## [PROBLEM DETAILS]
Below are the entries; determine how many of their lines contain the string "computer" and give that figure alone.

═════ THE RECORDS

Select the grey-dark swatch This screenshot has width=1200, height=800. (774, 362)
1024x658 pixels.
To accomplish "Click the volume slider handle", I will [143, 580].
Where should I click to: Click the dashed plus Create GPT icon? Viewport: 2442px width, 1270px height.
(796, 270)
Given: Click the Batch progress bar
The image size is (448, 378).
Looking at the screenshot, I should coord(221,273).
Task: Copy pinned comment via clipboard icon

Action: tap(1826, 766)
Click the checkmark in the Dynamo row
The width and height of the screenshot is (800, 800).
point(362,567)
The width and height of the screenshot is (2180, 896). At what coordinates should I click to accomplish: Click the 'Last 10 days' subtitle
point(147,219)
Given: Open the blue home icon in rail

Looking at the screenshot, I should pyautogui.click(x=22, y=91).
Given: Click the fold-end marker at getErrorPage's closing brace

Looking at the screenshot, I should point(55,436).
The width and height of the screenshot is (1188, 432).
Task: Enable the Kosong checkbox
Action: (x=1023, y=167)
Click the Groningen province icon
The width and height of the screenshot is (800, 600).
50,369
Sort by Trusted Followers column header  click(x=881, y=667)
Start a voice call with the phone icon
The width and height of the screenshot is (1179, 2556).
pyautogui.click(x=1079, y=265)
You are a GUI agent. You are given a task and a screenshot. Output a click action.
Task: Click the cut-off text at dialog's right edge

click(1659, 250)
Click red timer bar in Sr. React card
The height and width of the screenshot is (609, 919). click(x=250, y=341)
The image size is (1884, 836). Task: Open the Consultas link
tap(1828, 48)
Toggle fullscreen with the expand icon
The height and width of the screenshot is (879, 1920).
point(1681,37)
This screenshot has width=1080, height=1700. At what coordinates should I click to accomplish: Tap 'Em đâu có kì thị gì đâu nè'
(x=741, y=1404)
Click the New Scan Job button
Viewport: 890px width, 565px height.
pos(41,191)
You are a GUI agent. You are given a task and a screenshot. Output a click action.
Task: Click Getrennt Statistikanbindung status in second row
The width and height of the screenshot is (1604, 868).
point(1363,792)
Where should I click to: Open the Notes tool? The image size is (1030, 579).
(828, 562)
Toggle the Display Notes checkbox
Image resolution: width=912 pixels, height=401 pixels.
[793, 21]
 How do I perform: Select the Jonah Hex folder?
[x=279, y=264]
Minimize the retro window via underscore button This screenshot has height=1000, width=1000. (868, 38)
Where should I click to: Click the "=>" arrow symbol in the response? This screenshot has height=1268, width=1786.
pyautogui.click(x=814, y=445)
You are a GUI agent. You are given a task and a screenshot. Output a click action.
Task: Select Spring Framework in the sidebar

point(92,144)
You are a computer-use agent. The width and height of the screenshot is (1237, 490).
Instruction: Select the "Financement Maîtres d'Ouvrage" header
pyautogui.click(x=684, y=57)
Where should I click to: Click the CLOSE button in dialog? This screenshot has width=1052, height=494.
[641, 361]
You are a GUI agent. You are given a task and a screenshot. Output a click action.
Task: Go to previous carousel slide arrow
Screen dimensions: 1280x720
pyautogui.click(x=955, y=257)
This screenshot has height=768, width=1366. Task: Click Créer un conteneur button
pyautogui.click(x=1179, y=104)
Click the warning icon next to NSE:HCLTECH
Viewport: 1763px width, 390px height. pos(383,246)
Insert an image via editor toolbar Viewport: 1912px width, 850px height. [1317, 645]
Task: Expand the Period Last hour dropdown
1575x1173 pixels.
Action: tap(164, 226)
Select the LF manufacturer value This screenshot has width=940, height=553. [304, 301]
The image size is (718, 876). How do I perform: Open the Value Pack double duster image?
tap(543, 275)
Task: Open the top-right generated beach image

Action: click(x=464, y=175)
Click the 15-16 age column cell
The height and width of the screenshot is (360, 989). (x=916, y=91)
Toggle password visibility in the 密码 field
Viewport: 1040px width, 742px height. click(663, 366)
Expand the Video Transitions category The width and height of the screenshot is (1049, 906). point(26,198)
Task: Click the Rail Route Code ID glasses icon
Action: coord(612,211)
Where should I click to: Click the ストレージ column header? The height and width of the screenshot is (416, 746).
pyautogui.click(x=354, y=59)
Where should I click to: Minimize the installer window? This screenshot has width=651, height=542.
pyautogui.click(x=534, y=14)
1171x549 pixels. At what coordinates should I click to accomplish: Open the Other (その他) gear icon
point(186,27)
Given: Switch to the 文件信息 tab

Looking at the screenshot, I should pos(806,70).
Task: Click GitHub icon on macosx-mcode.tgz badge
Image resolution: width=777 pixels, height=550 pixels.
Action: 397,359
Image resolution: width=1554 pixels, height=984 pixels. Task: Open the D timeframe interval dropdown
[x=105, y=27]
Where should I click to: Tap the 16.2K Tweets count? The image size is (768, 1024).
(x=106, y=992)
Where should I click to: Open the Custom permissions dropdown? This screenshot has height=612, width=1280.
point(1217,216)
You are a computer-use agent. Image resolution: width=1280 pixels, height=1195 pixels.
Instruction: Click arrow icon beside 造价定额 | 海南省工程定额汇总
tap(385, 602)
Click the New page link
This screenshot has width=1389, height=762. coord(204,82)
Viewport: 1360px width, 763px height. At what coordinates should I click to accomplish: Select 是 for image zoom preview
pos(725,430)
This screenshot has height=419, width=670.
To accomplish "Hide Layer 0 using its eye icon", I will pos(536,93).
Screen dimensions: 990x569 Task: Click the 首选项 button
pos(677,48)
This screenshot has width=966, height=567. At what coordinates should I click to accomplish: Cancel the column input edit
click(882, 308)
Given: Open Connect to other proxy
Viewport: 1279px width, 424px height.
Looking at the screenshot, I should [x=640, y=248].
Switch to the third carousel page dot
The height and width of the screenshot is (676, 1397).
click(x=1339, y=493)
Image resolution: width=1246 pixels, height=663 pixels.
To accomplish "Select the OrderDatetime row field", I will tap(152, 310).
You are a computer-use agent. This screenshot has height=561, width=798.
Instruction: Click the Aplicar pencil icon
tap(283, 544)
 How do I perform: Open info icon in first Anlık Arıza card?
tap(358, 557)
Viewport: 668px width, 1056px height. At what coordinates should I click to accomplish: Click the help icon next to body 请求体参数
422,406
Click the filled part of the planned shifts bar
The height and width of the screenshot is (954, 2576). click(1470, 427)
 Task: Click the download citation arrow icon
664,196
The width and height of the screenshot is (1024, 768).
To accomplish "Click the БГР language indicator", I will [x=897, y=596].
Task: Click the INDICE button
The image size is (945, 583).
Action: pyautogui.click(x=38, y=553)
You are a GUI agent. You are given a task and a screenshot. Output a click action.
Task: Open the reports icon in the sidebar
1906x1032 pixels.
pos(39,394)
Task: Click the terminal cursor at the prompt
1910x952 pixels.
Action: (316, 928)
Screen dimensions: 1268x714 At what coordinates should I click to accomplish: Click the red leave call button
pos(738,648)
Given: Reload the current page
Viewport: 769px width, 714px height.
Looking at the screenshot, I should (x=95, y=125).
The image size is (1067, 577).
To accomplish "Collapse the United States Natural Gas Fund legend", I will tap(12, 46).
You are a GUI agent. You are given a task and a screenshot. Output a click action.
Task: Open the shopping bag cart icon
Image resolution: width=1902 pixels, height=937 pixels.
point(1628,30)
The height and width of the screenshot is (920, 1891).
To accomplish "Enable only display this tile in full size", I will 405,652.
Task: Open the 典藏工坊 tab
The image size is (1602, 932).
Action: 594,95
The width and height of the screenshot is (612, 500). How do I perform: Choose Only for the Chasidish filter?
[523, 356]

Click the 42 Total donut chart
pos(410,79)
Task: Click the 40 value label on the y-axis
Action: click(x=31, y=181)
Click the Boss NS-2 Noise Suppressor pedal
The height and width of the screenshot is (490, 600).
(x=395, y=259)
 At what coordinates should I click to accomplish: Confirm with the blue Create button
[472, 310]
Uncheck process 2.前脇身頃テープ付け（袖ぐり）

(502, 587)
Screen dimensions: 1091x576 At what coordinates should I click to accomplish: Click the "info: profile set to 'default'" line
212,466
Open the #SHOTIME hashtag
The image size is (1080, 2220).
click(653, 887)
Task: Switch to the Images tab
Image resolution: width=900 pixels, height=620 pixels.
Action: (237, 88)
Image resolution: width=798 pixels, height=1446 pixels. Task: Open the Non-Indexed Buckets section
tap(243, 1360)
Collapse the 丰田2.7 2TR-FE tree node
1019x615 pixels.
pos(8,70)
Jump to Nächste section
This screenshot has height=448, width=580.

══════════

## [TASK ANSWER]
3